**Exercise brief**
Duplicate the lines below, starting at the line that contains "Where should I click to: Select middle" and ending with the line that contains "will click(x=1668, y=570).".

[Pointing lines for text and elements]
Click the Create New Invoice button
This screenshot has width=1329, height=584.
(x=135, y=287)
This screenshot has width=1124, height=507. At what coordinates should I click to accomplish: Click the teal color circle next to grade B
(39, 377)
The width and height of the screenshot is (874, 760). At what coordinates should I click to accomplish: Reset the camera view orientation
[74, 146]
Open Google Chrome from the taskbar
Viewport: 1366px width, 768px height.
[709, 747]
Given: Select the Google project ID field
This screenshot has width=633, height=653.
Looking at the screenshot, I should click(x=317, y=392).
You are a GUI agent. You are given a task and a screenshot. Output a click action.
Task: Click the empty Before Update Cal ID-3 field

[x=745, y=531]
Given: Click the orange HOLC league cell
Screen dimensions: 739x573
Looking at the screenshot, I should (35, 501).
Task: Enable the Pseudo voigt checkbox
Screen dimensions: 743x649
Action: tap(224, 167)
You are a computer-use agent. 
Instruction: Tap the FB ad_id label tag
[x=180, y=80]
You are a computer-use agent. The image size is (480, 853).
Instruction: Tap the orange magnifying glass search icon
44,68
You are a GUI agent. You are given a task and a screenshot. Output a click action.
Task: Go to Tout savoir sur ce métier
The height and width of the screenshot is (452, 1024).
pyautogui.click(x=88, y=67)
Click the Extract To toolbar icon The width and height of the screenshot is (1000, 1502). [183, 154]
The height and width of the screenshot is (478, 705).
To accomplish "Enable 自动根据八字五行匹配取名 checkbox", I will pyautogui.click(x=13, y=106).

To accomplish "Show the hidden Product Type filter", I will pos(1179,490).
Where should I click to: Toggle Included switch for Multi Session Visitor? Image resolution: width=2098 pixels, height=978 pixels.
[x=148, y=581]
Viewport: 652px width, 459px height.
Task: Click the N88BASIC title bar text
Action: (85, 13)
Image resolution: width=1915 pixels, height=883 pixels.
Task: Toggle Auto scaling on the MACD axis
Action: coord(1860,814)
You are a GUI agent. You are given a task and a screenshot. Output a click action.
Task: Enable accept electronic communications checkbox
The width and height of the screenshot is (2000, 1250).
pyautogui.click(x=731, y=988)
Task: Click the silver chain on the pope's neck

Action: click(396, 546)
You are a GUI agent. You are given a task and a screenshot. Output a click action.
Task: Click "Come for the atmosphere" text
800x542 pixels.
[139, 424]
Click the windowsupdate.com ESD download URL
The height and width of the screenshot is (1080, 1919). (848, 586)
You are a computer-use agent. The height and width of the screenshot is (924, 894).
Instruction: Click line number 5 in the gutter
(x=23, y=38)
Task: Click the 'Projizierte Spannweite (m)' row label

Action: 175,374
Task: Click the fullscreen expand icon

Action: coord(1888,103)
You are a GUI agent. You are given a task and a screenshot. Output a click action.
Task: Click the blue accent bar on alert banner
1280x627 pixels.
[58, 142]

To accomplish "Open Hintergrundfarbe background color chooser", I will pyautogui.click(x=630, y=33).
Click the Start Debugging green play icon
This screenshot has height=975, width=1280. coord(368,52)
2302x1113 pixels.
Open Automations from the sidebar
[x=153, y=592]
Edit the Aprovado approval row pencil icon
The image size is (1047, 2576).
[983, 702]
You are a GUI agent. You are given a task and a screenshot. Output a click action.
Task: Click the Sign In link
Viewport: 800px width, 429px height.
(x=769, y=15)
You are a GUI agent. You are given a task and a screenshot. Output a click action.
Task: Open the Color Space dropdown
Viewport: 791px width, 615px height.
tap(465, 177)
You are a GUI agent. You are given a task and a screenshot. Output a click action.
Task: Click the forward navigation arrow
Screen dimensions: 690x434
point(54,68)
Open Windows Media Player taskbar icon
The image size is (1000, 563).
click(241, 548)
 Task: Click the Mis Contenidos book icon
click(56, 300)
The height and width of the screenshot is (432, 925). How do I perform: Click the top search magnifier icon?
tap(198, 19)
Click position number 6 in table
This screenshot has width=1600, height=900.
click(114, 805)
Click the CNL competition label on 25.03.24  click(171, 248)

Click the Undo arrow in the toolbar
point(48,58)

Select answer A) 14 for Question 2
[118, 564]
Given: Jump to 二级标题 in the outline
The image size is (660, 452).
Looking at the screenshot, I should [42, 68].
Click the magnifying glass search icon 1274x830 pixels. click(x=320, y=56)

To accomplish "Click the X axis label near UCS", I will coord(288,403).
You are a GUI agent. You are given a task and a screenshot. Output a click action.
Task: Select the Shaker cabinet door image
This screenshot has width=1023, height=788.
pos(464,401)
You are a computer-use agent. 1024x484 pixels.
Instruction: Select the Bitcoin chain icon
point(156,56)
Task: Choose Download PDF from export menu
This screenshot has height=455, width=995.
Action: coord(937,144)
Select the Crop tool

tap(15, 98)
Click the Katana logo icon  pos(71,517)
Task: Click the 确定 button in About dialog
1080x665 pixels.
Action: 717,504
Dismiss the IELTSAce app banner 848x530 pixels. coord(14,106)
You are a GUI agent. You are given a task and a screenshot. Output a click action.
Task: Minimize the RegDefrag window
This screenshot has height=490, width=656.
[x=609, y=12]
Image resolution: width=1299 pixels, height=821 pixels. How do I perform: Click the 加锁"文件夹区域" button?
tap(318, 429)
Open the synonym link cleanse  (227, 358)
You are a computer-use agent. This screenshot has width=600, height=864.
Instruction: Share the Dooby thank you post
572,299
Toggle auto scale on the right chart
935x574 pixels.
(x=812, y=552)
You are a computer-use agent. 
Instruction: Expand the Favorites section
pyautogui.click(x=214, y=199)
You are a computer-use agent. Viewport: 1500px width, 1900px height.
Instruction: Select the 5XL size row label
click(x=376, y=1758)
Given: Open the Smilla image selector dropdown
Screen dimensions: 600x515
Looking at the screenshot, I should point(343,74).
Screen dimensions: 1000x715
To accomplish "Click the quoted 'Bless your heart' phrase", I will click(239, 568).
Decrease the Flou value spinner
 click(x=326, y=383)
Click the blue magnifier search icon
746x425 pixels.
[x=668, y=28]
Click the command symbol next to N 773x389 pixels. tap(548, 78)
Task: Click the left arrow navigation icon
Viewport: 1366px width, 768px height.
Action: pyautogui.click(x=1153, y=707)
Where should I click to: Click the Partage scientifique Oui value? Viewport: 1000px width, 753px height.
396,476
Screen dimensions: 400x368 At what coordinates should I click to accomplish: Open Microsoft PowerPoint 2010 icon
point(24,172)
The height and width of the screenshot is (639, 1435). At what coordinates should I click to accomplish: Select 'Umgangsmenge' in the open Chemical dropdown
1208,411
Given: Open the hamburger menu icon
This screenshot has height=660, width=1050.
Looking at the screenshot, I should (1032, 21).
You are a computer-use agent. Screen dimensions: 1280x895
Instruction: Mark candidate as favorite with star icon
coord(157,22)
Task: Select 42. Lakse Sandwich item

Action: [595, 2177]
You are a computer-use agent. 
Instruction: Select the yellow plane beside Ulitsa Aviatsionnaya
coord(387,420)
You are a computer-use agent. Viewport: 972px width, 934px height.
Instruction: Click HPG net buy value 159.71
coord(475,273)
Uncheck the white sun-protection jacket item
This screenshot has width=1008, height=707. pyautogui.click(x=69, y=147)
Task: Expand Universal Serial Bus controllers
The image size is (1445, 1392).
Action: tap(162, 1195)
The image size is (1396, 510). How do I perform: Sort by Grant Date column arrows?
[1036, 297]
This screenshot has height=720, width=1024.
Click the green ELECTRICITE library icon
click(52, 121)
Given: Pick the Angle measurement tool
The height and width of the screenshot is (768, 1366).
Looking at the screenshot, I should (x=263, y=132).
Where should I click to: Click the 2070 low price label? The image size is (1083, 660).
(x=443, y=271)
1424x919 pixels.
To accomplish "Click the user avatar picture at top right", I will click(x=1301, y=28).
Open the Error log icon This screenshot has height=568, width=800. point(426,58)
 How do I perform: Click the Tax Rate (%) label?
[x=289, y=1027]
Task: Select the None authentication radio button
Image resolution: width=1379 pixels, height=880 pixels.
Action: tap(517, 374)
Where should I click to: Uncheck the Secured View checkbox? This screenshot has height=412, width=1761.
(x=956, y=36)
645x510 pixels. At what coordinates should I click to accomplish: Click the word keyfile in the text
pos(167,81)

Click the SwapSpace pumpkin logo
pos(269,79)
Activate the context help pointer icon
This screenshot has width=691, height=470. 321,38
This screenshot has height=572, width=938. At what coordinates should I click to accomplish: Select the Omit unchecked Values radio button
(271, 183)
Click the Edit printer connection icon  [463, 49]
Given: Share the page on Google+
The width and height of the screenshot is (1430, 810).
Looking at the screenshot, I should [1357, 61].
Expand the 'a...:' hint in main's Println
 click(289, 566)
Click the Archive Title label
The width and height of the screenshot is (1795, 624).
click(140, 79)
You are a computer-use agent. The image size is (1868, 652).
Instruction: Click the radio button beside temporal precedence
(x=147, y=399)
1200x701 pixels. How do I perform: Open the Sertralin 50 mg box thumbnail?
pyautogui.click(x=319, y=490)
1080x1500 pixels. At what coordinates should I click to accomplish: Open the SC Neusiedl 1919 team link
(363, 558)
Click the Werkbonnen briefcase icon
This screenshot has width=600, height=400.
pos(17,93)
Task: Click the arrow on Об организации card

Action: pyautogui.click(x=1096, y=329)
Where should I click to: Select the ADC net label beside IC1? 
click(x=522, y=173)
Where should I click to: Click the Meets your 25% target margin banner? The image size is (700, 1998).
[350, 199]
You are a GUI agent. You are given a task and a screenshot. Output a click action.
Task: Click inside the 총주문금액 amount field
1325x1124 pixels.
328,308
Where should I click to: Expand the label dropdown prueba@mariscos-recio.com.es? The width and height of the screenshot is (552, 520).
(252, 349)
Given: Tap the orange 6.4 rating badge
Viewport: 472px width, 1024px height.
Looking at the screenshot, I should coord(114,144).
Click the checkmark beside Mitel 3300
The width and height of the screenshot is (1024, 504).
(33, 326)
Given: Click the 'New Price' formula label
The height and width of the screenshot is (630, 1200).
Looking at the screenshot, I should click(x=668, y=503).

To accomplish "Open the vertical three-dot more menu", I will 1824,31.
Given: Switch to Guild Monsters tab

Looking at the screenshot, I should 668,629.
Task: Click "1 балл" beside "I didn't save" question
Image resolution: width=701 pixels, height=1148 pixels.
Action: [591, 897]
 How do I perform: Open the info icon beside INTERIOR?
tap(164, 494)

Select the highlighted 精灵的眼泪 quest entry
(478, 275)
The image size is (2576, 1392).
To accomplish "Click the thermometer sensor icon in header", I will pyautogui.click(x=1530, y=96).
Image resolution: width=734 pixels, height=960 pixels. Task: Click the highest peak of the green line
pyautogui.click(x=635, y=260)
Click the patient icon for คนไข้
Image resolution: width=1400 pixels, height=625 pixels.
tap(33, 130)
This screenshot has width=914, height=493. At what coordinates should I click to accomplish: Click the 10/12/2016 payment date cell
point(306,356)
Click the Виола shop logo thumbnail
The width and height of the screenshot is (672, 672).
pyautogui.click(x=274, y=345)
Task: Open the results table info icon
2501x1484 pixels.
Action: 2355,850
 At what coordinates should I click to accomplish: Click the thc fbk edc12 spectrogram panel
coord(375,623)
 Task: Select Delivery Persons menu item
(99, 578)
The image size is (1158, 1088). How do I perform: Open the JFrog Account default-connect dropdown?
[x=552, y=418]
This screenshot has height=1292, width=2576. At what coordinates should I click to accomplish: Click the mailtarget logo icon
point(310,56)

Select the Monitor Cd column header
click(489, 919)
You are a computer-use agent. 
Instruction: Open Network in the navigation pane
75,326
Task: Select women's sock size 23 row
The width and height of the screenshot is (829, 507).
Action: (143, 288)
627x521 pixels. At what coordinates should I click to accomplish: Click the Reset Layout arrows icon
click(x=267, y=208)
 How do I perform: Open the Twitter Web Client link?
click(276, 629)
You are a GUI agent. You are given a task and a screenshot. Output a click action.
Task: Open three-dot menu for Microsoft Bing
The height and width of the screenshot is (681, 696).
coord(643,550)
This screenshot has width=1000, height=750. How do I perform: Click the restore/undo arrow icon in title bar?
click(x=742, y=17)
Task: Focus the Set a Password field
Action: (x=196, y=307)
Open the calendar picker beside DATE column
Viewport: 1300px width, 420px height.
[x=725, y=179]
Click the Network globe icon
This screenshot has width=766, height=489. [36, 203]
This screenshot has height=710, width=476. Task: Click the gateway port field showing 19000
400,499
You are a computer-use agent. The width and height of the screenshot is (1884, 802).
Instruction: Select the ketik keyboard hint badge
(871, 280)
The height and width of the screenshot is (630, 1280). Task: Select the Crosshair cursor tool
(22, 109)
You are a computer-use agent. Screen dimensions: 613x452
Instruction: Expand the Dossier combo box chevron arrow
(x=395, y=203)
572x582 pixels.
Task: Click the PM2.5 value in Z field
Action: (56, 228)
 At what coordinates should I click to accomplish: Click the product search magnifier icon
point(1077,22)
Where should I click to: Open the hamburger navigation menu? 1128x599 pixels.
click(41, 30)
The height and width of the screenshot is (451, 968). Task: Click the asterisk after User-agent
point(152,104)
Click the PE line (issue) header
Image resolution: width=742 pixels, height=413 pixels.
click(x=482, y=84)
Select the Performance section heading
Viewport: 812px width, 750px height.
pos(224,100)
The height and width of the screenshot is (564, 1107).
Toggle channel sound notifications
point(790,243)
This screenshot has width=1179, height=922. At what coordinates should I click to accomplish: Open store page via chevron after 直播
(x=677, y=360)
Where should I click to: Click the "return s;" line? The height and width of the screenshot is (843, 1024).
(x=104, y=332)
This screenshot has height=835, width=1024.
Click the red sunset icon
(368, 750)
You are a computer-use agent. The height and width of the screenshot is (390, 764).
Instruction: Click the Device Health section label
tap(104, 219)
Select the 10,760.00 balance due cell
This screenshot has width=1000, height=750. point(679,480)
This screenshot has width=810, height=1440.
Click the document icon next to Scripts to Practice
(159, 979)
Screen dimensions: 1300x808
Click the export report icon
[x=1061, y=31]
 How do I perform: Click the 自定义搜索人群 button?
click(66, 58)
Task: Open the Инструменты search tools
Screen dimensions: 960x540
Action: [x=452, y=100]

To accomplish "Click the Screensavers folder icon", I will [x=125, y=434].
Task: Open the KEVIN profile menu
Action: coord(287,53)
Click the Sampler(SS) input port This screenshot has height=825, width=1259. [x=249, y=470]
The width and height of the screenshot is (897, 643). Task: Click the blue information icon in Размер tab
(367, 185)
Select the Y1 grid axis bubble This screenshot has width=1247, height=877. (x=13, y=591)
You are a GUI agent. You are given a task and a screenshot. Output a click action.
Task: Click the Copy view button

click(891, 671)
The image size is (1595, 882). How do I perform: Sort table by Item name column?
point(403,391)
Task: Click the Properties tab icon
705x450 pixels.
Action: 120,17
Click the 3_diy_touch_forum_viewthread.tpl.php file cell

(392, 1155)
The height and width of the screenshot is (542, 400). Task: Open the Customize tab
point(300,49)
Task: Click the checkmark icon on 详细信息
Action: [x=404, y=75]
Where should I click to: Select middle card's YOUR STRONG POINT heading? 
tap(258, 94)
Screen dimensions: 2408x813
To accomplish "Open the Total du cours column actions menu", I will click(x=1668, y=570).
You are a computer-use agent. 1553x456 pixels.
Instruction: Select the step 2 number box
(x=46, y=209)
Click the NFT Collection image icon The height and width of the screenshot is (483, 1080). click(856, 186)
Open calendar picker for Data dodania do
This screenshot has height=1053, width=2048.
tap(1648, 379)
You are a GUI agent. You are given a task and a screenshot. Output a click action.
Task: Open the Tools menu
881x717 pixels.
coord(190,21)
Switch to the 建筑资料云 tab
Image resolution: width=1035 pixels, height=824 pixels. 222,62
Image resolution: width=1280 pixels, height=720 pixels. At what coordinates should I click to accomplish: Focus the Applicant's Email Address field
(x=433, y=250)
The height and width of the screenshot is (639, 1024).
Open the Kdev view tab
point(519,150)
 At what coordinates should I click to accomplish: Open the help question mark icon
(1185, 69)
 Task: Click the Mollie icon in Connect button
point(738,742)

**Finished exercise**
Where should I click to: Select middle card's YOUR STRONG POINT heading? 
tap(258, 94)
Screen dimensions: 2408x813
To accomplish "Open the Total du cours column actions menu", I will click(x=1668, y=570).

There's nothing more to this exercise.